Como divulga o texto de marketing do livro da Lua de Papel (do grupo Leya), “Vai correr tudo bem! É a história de Eder e da sua coach Susana. De uma relação profissional e de amizade que transformou ambos. De como o coaching e as suas técnicas devolveram a um jogador tímido, e com um enorme coração, a crença em si mesmo. E tudo isto, que ninguém viu, está contado neste livro” (Da contracapa).

Sobre a vida de Eder Lopes, basta dizer que é de fazer chorar o coração mais empedernido. O texto e as fotos (a cores) transmitem a mensagem de uma criança abandonada pelo pai, a qual, nascida em África, come o pão que o Diabo amassou em Portugal – numa pungente mistura de Manhã Submersa e das biografias de, entre outros, o jornalista Daniel Oliveira e de Cristiano Ronaldo. O nível de exposição documentado pelas fotografias selecionadas vai desde o “pai adoptivo” de Eder, o fisioterapeuta Chico, a momentos intimistas com Susana Torres, o marido e os filhos. Algo apenas concebível na Era do Instagram.

Fica, igualmente, por responder a seguinte questão: o que aconteceu a Eder enquanto homem, enquanto atleta, enquanto coachee? Quais as razões para que, em Outubro de 2016, termine a relação profissional com Susana Torres? Eder ia, em breve, completar 29 anos – era campeão europeu por Portugal, tinha a vida desportiva toda pela frente. Não podendo saber o que se passou, será que as razões por detrás dessa interrupção estão relacionadas com a forma de ser e de estar de cada um dos envolvidos? Com as respectivas personalidades? Muito provavelmente, sim.

O livro seguinte

 

O Milagre da excelência – transforma a tua vida com a Alta Performance (Contraponto, Maio de 2022, 240 pp.) é o segundo livro de Susana Torres. Para quem (como eu) não tivesse ouvido falar da coach e autora desde o Verão de 2016, o livro constituiu uma estimulante viagem ao mundo de Susana. Inicia-se com um prefácio de Sérgio Conceição, o treinador português do FC Porto que mais títulos e palmarés tem conquistado dentro de portas. Conceição narra a sua própria necessidade de, enquanto treinador, após ter completado o nível IV UEFA Pro de formação, ter adoptado a metodologia do coach na sua vida profissional. Em parágrafos sintéticos, focados, confessa ter recorrido aos préstimos da coach. Para bom entendedor…

O livro é tão bom que o ofereci a várias pessoas que me são próximas – com resultados muito diferentes, claro está. O coaching não é para todos, sobretudo num país em que o pensamento mágico (wishfull thinking) de um Presidente da República como Marcelo Rebelo da Silva serve de mote para obscurecer uma realidade quotidiana de guerra, inflação e populismo de maioria absoluta.

Responda ao seguinte.
1/ Responda com base no excerto:
(a) Que editora publica o livro "Vai correr tudo bem!"?
(b) Em que mês e ano terminou a relação profissional entre Eder e Susana Torres?
(c) Quem escreveu o prefácio de O Milagre da excelência?
2/ Que editoras ou grupos editoriais são mencionados no excerto?
3/ Devolva o trecho do excerto que começa nas palavras "Fica, igualmente, por" e termina depois de "Muito provavelmente, sim.", sem qualquer alteração.

Dados fornecidos.
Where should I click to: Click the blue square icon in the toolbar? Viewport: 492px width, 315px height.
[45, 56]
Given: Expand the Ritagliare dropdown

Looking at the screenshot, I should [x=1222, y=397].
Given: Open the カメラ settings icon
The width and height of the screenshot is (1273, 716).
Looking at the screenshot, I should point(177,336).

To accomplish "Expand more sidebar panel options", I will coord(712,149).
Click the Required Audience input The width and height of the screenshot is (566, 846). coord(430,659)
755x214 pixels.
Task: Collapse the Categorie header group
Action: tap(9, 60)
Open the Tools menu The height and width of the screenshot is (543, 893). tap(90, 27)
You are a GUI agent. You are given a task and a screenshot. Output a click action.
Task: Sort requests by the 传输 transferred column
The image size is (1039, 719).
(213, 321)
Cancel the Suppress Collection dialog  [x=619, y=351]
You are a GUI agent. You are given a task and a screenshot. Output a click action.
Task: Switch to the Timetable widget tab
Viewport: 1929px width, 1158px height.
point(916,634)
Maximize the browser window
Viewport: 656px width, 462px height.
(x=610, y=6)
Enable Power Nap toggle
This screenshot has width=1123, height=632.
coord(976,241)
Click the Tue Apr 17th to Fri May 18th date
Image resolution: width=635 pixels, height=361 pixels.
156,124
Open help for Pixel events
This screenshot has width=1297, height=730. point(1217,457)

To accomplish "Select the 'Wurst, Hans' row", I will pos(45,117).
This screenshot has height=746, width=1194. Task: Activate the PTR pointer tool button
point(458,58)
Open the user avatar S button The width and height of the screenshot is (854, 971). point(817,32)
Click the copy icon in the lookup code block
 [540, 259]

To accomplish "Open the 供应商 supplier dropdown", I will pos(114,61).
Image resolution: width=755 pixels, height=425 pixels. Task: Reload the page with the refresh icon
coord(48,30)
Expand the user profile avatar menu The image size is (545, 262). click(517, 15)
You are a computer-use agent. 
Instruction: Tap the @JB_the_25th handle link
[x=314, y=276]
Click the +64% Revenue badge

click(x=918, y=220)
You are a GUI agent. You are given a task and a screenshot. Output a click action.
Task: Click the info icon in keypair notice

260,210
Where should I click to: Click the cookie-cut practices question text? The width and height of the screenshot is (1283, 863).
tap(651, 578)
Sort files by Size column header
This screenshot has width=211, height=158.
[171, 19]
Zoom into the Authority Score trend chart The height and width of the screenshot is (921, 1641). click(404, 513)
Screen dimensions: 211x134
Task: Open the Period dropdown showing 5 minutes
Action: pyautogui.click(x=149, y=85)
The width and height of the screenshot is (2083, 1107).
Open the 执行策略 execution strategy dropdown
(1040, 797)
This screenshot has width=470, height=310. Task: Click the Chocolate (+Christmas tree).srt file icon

Soluções detalhadas.
1/
(a) A Lua de Papel, do grupo Leya.
(b) Em outubro de 2016.
(c) Sérgio Conceição.

2/ Lua de Papel; Leya; Contraponto

3/
Fica, igualmente, por responder a seguinte questão: o que aconteceu a Eder enquanto homem, enquanto atleta, enquanto coachee? Quais as razões para que, em Outubro de 2016, termine a relação profissional com Susana Torres? Eder ia, em breve, completar 29 anos – era campeão europeu por Portugal, tinha a vida desportiva toda pela frente. Não podendo saber o que se passou, será que as razões por detrás dessa interrupção estão relacionadas com a forma de ser e de estar de cada um dos envolvidos? Com as respectivas personalidades? Muito provavelmente, sim.